§ PROBLEM STATEMENT: Each entry, in full: reproduce it exactly.

Saved entries:
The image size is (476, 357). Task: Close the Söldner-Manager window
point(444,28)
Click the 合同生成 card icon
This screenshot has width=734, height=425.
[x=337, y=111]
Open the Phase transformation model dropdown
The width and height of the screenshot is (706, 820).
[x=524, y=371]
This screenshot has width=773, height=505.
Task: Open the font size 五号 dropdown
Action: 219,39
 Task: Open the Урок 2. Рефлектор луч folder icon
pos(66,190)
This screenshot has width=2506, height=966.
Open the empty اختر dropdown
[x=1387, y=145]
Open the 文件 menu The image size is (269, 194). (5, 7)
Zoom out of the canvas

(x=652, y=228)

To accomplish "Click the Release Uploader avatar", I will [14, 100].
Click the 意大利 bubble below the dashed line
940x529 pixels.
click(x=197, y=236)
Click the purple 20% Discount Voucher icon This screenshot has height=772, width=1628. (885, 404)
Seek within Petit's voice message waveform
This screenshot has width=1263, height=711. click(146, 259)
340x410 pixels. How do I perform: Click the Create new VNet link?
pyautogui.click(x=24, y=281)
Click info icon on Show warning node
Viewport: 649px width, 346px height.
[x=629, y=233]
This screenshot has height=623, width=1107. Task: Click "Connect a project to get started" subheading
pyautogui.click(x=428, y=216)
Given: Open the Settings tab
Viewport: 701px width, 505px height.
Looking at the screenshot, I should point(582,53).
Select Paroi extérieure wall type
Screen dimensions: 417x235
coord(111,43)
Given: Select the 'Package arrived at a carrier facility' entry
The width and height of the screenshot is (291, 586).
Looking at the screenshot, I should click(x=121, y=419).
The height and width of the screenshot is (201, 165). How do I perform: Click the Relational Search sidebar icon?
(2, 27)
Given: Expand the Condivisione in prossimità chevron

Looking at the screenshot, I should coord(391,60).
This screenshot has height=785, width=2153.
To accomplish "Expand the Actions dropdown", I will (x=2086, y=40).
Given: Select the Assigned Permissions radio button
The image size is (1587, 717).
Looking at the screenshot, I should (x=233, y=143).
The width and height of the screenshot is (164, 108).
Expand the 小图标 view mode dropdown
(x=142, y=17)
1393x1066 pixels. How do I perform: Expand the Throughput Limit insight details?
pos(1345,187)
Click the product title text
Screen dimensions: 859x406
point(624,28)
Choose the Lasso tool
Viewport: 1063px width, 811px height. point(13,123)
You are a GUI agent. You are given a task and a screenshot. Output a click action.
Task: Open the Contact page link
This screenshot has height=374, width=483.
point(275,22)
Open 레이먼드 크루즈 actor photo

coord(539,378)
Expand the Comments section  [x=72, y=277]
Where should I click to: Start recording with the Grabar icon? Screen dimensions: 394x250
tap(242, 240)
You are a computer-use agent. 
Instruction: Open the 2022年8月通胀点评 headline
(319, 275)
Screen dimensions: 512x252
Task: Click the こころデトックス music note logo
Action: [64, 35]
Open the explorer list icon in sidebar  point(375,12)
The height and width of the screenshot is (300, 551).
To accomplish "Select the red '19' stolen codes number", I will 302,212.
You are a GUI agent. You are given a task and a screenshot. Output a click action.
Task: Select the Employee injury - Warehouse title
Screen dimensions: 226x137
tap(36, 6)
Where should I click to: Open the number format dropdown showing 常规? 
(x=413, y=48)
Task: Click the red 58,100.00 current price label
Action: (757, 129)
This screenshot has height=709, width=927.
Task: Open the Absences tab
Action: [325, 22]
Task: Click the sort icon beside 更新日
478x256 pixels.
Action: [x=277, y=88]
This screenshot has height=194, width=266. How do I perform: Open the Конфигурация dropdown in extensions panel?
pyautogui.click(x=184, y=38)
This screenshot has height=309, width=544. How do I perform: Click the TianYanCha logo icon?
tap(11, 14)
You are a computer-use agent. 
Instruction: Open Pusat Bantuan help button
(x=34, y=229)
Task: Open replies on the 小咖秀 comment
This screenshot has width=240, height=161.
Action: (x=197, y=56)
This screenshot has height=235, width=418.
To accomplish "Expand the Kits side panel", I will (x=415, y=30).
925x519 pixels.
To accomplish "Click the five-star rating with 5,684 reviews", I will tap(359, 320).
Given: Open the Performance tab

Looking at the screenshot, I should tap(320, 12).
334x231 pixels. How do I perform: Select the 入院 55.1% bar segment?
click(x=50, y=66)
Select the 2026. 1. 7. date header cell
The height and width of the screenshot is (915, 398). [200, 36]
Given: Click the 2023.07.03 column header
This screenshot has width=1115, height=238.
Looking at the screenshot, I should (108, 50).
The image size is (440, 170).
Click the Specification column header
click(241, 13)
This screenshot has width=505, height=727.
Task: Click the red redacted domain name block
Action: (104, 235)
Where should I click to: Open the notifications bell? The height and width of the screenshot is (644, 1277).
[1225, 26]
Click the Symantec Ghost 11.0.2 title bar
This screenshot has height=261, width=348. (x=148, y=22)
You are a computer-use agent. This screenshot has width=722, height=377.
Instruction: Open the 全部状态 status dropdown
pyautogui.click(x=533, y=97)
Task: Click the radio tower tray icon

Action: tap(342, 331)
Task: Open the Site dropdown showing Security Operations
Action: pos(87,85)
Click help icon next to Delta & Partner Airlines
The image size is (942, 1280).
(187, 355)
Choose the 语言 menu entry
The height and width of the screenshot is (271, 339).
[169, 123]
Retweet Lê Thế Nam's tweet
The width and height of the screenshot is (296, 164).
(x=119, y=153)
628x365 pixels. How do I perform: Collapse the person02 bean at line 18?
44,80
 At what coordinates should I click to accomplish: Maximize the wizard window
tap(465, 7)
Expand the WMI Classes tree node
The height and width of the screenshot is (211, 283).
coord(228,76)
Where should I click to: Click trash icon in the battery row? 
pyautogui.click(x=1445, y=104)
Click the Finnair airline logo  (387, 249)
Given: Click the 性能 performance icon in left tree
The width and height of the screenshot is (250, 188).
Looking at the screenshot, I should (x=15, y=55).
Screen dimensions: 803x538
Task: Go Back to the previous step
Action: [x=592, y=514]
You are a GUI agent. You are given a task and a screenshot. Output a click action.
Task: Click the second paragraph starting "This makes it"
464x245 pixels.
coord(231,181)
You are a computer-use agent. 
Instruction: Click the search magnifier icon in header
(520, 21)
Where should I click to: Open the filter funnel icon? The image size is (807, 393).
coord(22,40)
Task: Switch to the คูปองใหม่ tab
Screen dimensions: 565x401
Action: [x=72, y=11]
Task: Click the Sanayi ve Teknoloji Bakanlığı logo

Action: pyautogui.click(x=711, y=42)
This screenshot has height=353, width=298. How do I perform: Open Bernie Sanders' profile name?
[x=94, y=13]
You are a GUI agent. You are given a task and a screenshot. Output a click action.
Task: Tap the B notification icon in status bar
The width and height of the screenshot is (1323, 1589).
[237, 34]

§ RESPONSE BELOW:
The image size is (476, 357). Task: Close the Söldner-Manager window
point(444,28)
Click the 合同生成 card icon
This screenshot has width=734, height=425.
[x=337, y=111]
Open the Phase transformation model dropdown
The width and height of the screenshot is (706, 820).
[x=524, y=371]
This screenshot has width=773, height=505.
Task: Open the font size 五号 dropdown
Action: 219,39
 Task: Open the Урок 2. Рефлектор луч folder icon
pos(66,190)
This screenshot has width=2506, height=966.
Open the empty اختر dropdown
[x=1387, y=145]
Open the 文件 menu The image size is (269, 194). (5, 7)
Zoom out of the canvas

(x=652, y=228)

To accomplish "Click the Release Uploader avatar", I will [14, 100].
Click the 意大利 bubble below the dashed line
940x529 pixels.
click(x=197, y=236)
Click the purple 20% Discount Voucher icon This screenshot has height=772, width=1628. (885, 404)
Seek within Petit's voice message waveform
This screenshot has width=1263, height=711. click(146, 259)
340x410 pixels. How do I perform: Click the Create new VNet link?
pyautogui.click(x=24, y=281)
Click info icon on Show warning node
Viewport: 649px width, 346px height.
[x=629, y=233]
This screenshot has height=623, width=1107. Task: Click "Connect a project to get started" subheading
pyautogui.click(x=428, y=216)
Given: Open the Settings tab
Viewport: 701px width, 505px height.
Looking at the screenshot, I should point(582,53).
Select Paroi extérieure wall type
Screen dimensions: 417x235
coord(111,43)
Given: Select the 'Package arrived at a carrier facility' entry
The width and height of the screenshot is (291, 586).
Looking at the screenshot, I should click(x=121, y=419).
The height and width of the screenshot is (201, 165). How do I perform: Click the Relational Search sidebar icon?
(2, 27)
Given: Expand the Condivisione in prossimità chevron

Looking at the screenshot, I should coord(391,60).
This screenshot has height=785, width=2153.
To accomplish "Expand the Actions dropdown", I will (x=2086, y=40).
Given: Select the Assigned Permissions radio button
The image size is (1587, 717).
Looking at the screenshot, I should (x=233, y=143).
The width and height of the screenshot is (164, 108).
Expand the 小图标 view mode dropdown
(x=142, y=17)
1393x1066 pixels. How do I perform: Expand the Throughput Limit insight details?
pos(1345,187)
Click the product title text
Screen dimensions: 859x406
point(624,28)
Choose the Lasso tool
Viewport: 1063px width, 811px height. point(13,123)
You are a GUI agent. You are given a task and a screenshot. Output a click action.
Task: Open the Contact page link
This screenshot has height=374, width=483.
point(275,22)
Open 레이먼드 크루즈 actor photo

coord(539,378)
Expand the Comments section  [x=72, y=277]
Where should I click to: Start recording with the Grabar icon? Screen dimensions: 394x250
tap(242, 240)
You are a computer-use agent. 
Instruction: Open the 2022年8月通胀点评 headline
(319, 275)
Screen dimensions: 512x252
Task: Click the こころデトックス music note logo
Action: [64, 35]
Open the explorer list icon in sidebar  point(375,12)
The height and width of the screenshot is (300, 551).
To accomplish "Select the red '19' stolen codes number", I will 302,212.
You are a GUI agent. You are given a task and a screenshot. Output a click action.
Task: Select the Employee injury - Warehouse title
Screen dimensions: 226x137
tap(36, 6)
Where should I click to: Open the number format dropdown showing 常规? 
(x=413, y=48)
Task: Click the red 58,100.00 current price label
Action: (757, 129)
This screenshot has height=709, width=927.
Task: Open the Absences tab
Action: [325, 22]
Task: Click the sort icon beside 更新日
478x256 pixels.
Action: [x=277, y=88]
This screenshot has height=194, width=266. How do I perform: Open the Конфигурация dropdown in extensions panel?
pyautogui.click(x=184, y=38)
This screenshot has height=309, width=544. How do I perform: Click the TianYanCha logo icon?
tap(11, 14)
You are a computer-use agent. 
Instruction: Open Pusat Bantuan help button
(x=34, y=229)
Task: Open replies on the 小咖秀 comment
This screenshot has width=240, height=161.
Action: (x=197, y=56)
This screenshot has height=235, width=418.
To accomplish "Expand the Kits side panel", I will (x=415, y=30).
925x519 pixels.
To accomplish "Click the five-star rating with 5,684 reviews", I will tap(359, 320).
Given: Open the Performance tab

Looking at the screenshot, I should tap(320, 12).
334x231 pixels. How do I perform: Select the 入院 55.1% bar segment?
click(x=50, y=66)
Select the 2026. 1. 7. date header cell
The height and width of the screenshot is (915, 398). [200, 36]
Given: Click the 2023.07.03 column header
This screenshot has width=1115, height=238.
Looking at the screenshot, I should (108, 50).
The image size is (440, 170).
Click the Specification column header
click(241, 13)
This screenshot has width=505, height=727.
Task: Click the red redacted domain name block
Action: (104, 235)
Where should I click to: Open the notifications bell? The height and width of the screenshot is (644, 1277).
[1225, 26]
Click the Symantec Ghost 11.0.2 title bar
This screenshot has height=261, width=348. (x=148, y=22)
You are a computer-use agent. This screenshot has width=722, height=377.
Instruction: Open the 全部状态 status dropdown
pyautogui.click(x=533, y=97)
Task: Click the radio tower tray icon

Action: tap(342, 331)
Task: Open the Site dropdown showing Security Operations
Action: pos(87,85)
Click help icon next to Delta & Partner Airlines
The image size is (942, 1280).
(187, 355)
Choose the 语言 menu entry
The height and width of the screenshot is (271, 339).
[169, 123]
Retweet Lê Thế Nam's tweet
The width and height of the screenshot is (296, 164).
(x=119, y=153)
628x365 pixels. How do I perform: Collapse the person02 bean at line 18?
44,80
 At what coordinates should I click to accomplish: Maximize the wizard window
tap(465, 7)
Expand the WMI Classes tree node
The height and width of the screenshot is (211, 283).
coord(228,76)
Where should I click to: Click trash icon in the battery row? 
pyautogui.click(x=1445, y=104)
Click the Finnair airline logo  (387, 249)
Given: Click the 性能 performance icon in left tree
The width and height of the screenshot is (250, 188).
Looking at the screenshot, I should (x=15, y=55).
Screen dimensions: 803x538
Task: Go Back to the previous step
Action: [x=592, y=514]
You are a GUI agent. You are given a task and a screenshot. Output a click action.
Task: Click the second paragraph starting "This makes it"
464x245 pixels.
coord(231,181)
You are a computer-use agent. 
Instruction: Click the search magnifier icon in header
(520, 21)
Where should I click to: Open the filter funnel icon? The image size is (807, 393).
coord(22,40)
Task: Switch to the คูปองใหม่ tab
Screen dimensions: 565x401
Action: [x=72, y=11]
Task: Click the Sanayi ve Teknoloji Bakanlığı logo

Action: pyautogui.click(x=711, y=42)
This screenshot has height=353, width=298. How do I perform: Open Bernie Sanders' profile name?
[x=94, y=13]
You are a GUI agent. You are given a task and a screenshot. Output a click action.
Task: Tap the B notification icon in status bar
The width and height of the screenshot is (1323, 1589).
[237, 34]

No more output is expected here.